▸ WHAT TO PRODUCE
For the word "computer", count the lines of the data that include it and give only the total.
PROVIDED INFORMATION below:
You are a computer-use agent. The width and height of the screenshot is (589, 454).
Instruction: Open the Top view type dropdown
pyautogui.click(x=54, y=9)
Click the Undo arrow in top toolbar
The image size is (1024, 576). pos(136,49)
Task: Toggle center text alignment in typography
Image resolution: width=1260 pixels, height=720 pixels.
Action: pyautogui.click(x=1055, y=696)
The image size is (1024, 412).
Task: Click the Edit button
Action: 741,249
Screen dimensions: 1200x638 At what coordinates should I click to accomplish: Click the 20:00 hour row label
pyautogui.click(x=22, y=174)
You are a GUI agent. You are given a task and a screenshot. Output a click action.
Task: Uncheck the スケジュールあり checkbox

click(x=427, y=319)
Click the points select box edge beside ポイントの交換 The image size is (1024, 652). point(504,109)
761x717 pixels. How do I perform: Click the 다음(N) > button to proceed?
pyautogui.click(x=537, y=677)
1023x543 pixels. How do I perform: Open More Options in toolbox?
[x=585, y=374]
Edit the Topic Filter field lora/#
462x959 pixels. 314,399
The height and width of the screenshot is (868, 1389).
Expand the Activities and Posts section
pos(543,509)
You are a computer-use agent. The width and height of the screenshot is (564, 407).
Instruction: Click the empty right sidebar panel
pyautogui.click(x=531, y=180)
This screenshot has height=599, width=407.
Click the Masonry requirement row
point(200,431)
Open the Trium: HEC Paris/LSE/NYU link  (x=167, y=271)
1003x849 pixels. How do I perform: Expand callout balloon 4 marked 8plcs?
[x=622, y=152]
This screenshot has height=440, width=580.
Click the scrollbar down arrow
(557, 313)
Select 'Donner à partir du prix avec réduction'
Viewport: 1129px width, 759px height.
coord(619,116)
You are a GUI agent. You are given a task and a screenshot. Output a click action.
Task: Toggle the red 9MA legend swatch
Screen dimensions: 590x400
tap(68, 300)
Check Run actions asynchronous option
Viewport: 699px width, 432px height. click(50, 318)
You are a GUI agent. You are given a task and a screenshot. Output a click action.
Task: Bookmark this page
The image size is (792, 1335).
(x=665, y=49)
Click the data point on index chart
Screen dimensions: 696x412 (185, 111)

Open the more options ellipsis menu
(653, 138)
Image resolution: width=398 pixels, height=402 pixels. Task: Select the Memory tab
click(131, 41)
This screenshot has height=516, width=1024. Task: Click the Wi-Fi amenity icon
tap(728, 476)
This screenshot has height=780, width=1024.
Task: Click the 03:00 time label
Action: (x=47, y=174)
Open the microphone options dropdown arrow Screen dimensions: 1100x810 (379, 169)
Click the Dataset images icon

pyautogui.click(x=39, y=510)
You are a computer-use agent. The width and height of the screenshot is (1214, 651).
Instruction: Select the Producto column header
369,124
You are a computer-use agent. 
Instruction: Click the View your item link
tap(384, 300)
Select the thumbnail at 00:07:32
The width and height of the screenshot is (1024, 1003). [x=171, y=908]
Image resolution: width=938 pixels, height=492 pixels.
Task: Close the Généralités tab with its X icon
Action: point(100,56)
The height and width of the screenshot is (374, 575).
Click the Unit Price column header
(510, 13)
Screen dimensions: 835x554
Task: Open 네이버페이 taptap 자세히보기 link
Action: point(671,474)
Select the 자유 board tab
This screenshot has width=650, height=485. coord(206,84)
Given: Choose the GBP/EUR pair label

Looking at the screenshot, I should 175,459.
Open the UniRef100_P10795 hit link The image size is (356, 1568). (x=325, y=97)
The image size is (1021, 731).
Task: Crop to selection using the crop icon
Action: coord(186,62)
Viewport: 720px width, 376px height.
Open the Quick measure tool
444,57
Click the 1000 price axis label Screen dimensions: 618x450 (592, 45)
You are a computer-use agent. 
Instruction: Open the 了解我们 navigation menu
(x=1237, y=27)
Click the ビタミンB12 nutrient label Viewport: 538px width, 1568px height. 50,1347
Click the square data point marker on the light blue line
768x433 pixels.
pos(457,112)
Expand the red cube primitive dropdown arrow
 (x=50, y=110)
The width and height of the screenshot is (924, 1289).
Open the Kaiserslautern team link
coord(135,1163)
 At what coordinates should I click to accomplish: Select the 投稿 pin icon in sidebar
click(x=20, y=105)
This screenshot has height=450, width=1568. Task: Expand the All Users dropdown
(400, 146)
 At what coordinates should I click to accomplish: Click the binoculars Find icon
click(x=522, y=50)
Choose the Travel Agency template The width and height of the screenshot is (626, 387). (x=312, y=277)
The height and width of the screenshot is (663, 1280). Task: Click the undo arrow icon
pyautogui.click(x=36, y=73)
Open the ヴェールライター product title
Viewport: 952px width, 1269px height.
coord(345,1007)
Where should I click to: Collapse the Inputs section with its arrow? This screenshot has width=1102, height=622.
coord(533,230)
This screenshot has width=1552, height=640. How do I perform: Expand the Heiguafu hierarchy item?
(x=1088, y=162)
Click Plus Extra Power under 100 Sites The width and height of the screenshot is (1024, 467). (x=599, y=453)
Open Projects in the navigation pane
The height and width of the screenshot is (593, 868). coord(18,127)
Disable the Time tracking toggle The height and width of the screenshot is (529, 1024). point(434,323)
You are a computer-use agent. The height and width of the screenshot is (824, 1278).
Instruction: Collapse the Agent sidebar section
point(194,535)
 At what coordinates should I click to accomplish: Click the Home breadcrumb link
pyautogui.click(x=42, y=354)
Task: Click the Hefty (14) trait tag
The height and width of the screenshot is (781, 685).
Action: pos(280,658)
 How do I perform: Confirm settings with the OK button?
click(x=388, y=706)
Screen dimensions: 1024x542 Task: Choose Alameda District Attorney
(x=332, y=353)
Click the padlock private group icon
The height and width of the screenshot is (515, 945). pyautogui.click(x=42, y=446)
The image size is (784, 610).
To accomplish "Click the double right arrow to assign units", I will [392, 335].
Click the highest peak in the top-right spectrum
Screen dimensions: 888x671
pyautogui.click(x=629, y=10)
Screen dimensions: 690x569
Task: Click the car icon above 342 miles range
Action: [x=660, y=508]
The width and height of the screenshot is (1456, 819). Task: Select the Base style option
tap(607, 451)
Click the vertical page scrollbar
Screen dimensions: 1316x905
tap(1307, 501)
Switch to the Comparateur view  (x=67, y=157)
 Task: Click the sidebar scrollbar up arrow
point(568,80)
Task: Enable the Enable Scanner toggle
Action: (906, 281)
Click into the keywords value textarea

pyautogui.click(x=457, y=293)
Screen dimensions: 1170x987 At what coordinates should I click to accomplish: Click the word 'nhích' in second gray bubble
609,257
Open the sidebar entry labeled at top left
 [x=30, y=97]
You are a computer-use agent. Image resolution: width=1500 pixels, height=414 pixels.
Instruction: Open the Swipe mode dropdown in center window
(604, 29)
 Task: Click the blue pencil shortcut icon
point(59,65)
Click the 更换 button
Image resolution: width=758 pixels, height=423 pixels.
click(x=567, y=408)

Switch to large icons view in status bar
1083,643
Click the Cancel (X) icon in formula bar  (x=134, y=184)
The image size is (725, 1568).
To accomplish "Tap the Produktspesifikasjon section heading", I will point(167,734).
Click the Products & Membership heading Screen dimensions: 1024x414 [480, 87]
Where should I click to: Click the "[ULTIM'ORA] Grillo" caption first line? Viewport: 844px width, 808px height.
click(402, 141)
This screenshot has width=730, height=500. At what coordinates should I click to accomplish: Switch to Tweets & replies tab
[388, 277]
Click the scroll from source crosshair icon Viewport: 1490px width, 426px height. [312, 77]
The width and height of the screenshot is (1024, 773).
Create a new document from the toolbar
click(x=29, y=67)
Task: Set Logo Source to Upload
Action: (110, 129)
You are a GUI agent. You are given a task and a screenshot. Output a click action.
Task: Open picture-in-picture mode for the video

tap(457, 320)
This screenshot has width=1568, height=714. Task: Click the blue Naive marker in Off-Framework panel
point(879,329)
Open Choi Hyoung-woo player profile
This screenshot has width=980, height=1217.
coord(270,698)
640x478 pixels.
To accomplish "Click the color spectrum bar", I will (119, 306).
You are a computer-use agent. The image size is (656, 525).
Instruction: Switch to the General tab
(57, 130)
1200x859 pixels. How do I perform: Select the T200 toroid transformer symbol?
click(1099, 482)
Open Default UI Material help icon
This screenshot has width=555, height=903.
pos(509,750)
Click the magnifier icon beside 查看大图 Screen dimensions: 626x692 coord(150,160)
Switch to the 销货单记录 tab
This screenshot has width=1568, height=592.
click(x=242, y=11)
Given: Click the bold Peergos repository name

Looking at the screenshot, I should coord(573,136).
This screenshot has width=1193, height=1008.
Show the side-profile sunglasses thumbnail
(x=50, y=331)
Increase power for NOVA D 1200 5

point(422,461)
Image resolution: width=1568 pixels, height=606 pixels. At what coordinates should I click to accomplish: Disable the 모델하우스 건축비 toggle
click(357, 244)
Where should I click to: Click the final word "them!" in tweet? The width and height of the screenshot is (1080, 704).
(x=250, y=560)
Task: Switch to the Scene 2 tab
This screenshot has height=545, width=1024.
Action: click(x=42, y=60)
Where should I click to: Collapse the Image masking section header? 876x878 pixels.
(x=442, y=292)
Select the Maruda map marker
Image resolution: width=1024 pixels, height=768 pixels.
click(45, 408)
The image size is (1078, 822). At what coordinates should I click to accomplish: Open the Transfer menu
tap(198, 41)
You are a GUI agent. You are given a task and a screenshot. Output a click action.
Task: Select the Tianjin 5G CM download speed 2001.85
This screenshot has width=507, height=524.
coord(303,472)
End of PROVIDED INFORMATION.
▸ OUTPUT
8